PDA

View Full Version : [ubuntu] Packet Forwarding and IP Changing



TrickerZ
March 15th, 2009, 03:10 AM
I'm not sure if this can even be done without writing my own program, but I need packets taken in on one interface from a specific IP to be forwarded out a second interface with the source IP changed and vice versa. Basically I need to get a computer to think it's talking to a different IP than it really is without changing the way the packets work at all. The system uses CORBA, so NAT will not work and there is no way for me to change the IP at all. The device also does not use a gateway. I'm thinking certain firewall software may be able to accomplish what I'm looking for. Any help or recommendations would be much appreciated.

Roofdaddy
March 15th, 2009, 03:57 AM
Basically I need to get a computer to think it's talking to a different IP than it really is without changing the way the packets work at all. The system uses CORBA, so NAT will not work and there is no way for me to change the IP at all.


I'll give you a link but .....what you do with it is up to you.

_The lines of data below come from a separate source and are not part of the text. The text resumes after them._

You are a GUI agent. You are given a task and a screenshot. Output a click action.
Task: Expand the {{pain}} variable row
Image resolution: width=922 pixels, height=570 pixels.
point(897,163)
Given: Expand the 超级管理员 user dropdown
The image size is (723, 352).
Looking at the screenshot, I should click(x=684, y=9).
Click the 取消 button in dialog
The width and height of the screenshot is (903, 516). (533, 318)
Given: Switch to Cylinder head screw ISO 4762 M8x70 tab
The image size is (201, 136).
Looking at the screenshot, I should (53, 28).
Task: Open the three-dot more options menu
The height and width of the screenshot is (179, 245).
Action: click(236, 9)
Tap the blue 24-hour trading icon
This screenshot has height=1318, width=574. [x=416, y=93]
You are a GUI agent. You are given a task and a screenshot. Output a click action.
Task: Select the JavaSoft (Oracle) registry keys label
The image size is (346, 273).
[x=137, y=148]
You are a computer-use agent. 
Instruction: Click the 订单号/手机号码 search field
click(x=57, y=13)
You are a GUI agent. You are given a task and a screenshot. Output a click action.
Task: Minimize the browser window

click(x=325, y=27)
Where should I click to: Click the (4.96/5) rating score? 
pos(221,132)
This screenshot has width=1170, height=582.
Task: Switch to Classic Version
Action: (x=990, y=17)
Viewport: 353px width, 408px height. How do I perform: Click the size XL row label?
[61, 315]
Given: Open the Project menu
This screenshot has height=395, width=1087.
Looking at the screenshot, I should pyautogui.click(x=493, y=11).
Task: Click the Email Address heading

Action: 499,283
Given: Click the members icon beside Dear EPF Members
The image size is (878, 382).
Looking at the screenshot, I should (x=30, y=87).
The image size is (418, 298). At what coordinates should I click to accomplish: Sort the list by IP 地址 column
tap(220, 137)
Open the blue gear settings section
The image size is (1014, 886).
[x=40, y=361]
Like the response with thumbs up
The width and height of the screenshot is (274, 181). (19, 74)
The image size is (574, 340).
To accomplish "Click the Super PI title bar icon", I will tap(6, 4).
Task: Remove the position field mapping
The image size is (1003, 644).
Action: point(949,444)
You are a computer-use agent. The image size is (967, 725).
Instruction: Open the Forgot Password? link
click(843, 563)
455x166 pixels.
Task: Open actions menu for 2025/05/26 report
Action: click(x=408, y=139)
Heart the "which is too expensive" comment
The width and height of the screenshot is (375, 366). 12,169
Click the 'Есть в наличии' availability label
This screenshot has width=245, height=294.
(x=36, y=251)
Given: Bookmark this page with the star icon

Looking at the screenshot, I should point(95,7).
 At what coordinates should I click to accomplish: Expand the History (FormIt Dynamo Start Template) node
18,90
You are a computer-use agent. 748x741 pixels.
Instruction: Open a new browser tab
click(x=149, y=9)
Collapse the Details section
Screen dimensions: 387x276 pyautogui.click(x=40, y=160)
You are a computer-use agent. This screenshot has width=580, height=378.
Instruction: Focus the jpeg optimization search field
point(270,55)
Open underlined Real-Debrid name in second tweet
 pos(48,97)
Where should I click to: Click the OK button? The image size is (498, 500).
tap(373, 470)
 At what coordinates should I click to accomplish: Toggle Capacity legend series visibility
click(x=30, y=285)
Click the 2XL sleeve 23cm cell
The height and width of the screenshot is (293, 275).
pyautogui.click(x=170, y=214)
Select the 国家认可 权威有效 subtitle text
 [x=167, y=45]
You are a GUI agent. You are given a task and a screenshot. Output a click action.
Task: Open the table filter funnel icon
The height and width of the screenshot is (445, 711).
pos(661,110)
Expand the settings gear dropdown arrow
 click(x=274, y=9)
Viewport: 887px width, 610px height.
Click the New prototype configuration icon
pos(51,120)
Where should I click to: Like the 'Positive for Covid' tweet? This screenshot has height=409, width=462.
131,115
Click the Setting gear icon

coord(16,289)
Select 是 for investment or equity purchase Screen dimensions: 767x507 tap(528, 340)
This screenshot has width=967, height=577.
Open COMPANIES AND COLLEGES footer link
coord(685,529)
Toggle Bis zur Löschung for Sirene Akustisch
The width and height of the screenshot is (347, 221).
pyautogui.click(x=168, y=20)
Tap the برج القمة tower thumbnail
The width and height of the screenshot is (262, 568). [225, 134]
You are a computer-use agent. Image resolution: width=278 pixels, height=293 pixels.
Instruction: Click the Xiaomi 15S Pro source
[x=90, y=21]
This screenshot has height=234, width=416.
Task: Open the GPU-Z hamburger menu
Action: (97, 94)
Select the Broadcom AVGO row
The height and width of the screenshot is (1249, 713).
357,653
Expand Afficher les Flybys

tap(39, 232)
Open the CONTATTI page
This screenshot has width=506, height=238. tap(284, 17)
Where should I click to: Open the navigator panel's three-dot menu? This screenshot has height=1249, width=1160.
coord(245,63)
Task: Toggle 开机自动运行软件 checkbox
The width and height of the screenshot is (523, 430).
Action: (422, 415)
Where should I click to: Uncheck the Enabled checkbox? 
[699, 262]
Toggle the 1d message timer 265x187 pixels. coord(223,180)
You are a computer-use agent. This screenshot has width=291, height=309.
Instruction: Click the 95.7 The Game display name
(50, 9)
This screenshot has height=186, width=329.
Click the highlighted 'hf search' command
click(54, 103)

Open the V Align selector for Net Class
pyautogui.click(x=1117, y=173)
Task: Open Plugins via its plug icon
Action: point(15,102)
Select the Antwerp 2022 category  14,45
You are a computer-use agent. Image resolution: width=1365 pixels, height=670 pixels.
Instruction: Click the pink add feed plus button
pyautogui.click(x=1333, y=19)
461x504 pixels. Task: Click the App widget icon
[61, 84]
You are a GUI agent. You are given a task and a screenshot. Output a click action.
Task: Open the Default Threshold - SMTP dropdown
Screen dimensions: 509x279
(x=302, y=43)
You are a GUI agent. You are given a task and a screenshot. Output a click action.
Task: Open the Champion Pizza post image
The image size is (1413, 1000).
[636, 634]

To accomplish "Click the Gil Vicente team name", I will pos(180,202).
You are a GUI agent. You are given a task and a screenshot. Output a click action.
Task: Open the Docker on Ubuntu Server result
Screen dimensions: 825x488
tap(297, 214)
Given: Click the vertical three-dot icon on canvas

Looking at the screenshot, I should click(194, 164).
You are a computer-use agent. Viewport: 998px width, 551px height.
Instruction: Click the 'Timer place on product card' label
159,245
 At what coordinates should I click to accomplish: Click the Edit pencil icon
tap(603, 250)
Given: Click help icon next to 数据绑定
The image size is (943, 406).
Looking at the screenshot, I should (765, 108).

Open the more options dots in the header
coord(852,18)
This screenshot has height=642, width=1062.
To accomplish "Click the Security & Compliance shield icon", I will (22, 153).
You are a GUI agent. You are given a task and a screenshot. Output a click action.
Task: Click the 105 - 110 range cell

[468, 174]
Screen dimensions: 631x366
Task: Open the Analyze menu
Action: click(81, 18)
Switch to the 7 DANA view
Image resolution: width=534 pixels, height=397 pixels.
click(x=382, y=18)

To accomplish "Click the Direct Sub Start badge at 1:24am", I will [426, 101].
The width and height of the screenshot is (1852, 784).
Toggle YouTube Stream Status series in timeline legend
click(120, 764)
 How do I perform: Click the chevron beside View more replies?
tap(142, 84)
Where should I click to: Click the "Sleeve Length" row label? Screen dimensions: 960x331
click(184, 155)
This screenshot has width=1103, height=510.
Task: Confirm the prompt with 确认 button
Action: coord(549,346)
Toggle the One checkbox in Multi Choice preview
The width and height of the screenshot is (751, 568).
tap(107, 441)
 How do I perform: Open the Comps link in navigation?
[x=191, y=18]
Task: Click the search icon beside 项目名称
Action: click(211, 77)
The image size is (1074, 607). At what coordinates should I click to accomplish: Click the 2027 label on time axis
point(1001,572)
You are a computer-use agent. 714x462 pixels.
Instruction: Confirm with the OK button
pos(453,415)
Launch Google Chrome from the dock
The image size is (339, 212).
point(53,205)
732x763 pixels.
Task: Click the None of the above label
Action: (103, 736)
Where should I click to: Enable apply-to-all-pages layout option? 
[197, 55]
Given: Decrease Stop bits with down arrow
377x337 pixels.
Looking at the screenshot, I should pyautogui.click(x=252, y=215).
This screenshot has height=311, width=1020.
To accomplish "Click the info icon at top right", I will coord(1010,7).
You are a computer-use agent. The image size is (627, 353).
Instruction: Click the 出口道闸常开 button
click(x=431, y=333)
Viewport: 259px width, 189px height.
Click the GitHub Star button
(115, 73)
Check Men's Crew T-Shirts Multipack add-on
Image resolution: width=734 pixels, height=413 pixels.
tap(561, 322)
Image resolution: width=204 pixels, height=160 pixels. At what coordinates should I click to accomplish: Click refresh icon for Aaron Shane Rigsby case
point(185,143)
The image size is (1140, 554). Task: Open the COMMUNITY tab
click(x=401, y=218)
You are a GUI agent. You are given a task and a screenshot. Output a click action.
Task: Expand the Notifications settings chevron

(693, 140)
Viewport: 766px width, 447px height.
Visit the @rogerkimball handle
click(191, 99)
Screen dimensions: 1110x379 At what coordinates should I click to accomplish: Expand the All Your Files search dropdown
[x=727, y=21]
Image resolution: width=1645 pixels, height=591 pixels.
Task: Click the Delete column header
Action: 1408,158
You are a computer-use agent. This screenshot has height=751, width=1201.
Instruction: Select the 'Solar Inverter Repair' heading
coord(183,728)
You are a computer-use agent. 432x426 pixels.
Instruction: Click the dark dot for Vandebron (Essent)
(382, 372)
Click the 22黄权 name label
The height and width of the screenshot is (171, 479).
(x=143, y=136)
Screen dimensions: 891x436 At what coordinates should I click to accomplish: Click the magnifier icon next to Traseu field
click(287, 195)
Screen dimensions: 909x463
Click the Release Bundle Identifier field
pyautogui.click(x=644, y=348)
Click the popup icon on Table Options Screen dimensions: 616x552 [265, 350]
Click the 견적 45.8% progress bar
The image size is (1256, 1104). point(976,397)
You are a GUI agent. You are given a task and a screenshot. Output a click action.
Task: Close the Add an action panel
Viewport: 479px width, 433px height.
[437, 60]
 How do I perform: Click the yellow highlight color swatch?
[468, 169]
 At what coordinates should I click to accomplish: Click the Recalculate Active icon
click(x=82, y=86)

http://www.iss.net/security_center/advice/Underground/Hacking/Methods/Technical/Spoofing/default.htm




FREE KEVIN ....

Wt...!!! 1 fgt..........h3'$ @ll3@Х f33.#-o

fixitdude
March 15th, 2009, 03:59 AM
You want to look up packet spoofing. Other keywords would be packet header rewrite.

buldozerceto
March 15th, 2009, 04:04 AM
You can use iptables to do this:
try this:
iptables -t nat -i eth0 -o eth1 -j SNAT --to 10.4.4.2

TrickerZ
March 15th, 2009, 04:10 PM
If it uses NAT, it will not work. Just an FYI, what I'm doing is not illegal in any way. We have a problem where we have multiple devices that all have the same IP addresses to control them (which we cannot change due to them being hard coded) which means we can only talk to one at a time. I need to make the computer think that each device has a different IP without using NAT since NAT screws up the CORBA connections (CORBA listens on a port, then sends a port it would like to connect to and NAT will change the port making it useless). Is that iptables command actually NAT, or will it only change the source IP?

I will see what I can find on IP spoofing. If I can do a man-in-the-middle and have it just change the source IP in both directions, that would be perfect. Not having a gateway on the device is the biggest PITA. Everything is done Layer 2, so it can only ARP for the router between the computer and device.